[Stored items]
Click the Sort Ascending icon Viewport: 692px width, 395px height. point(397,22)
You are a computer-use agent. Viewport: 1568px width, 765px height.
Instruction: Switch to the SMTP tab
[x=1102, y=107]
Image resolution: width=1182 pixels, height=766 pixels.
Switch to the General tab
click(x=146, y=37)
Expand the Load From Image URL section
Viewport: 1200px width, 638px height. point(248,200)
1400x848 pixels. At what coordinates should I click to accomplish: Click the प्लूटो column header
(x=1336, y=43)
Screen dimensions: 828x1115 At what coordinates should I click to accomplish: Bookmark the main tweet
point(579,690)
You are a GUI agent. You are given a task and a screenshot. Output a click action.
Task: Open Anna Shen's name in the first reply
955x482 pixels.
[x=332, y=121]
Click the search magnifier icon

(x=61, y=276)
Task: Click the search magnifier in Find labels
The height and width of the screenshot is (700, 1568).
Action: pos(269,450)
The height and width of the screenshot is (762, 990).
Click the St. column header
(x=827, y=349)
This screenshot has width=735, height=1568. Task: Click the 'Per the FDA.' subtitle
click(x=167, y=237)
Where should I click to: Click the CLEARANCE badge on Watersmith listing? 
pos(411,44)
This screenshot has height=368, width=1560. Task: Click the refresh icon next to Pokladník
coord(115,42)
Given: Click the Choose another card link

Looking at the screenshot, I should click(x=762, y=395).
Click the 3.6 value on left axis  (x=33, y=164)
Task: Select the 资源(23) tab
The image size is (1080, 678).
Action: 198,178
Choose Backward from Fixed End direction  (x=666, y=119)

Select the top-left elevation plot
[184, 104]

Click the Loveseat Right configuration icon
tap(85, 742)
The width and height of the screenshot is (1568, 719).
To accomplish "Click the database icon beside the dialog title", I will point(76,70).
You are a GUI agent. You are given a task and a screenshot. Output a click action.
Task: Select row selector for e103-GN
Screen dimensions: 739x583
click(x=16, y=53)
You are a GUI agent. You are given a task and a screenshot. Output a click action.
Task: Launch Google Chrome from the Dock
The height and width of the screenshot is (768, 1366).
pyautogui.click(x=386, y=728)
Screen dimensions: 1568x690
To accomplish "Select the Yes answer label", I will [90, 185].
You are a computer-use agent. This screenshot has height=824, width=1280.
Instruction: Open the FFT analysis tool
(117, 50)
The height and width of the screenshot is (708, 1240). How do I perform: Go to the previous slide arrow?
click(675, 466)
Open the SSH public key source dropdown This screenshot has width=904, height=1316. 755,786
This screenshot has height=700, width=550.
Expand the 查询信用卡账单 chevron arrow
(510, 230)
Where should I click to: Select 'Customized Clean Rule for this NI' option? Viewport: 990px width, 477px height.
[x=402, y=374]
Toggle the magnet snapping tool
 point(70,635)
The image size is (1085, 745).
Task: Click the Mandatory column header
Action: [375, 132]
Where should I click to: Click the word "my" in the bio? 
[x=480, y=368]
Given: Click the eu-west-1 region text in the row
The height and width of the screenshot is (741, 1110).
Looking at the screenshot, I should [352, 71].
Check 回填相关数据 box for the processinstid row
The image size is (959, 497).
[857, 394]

Problem:
Please transcribe the entries above exactly as written.

Reply:
Click the Sort Ascending icon Viewport: 692px width, 395px height. point(397,22)
You are a computer-use agent. Viewport: 1568px width, 765px height.
Instruction: Switch to the SMTP tab
[x=1102, y=107]
Image resolution: width=1182 pixels, height=766 pixels.
Switch to the General tab
click(x=146, y=37)
Expand the Load From Image URL section
Viewport: 1200px width, 638px height. point(248,200)
1400x848 pixels. At what coordinates should I click to accomplish: Click the प्लूटो column header
(x=1336, y=43)
Screen dimensions: 828x1115 At what coordinates should I click to accomplish: Bookmark the main tweet
point(579,690)
You are a GUI agent. You are given a task and a screenshot. Output a click action.
Task: Open Anna Shen's name in the first reply
955x482 pixels.
[x=332, y=121]
Click the search magnifier icon

(x=61, y=276)
Task: Click the search magnifier in Find labels
The height and width of the screenshot is (700, 1568).
Action: pos(269,450)
The height and width of the screenshot is (762, 990).
Click the St. column header
(x=827, y=349)
This screenshot has width=735, height=1568. Task: Click the 'Per the FDA.' subtitle
click(x=167, y=237)
Where should I click to: Click the CLEARANCE badge on Watersmith listing? 
pos(411,44)
This screenshot has height=368, width=1560. Task: Click the refresh icon next to Pokladník
coord(115,42)
Given: Click the Choose another card link

Looking at the screenshot, I should click(x=762, y=395).
Click the 3.6 value on left axis  (x=33, y=164)
Task: Select the 资源(23) tab
The image size is (1080, 678).
Action: 198,178
Choose Backward from Fixed End direction  (x=666, y=119)

Select the top-left elevation plot
[184, 104]

Click the Loveseat Right configuration icon
tap(85, 742)
The width and height of the screenshot is (1568, 719).
To accomplish "Click the database icon beside the dialog title", I will point(76,70).
You are a GUI agent. You are given a task and a screenshot. Output a click action.
Task: Select row selector for e103-GN
Screen dimensions: 739x583
click(x=16, y=53)
You are a GUI agent. You are given a task and a screenshot. Output a click action.
Task: Launch Google Chrome from the Dock
The height and width of the screenshot is (768, 1366).
pyautogui.click(x=386, y=728)
Screen dimensions: 1568x690
To accomplish "Select the Yes answer label", I will [90, 185].
You are a computer-use agent. This screenshot has height=824, width=1280.
Instruction: Open the FFT analysis tool
(117, 50)
The height and width of the screenshot is (708, 1240). How do I perform: Go to the previous slide arrow?
click(675, 466)
Open the SSH public key source dropdown This screenshot has width=904, height=1316. 755,786
This screenshot has height=700, width=550.
Expand the 查询信用卡账单 chevron arrow
(510, 230)
Where should I click to: Select 'Customized Clean Rule for this NI' option? Viewport: 990px width, 477px height.
[x=402, y=374]
Toggle the magnet snapping tool
 point(70,635)
The image size is (1085, 745).
Task: Click the Mandatory column header
Action: [375, 132]
Where should I click to: Click the word "my" in the bio? 
[x=480, y=368]
Given: Click the eu-west-1 region text in the row
The height and width of the screenshot is (741, 1110).
Looking at the screenshot, I should [352, 71].
Check 回填相关数据 box for the processinstid row
The image size is (959, 497).
[857, 394]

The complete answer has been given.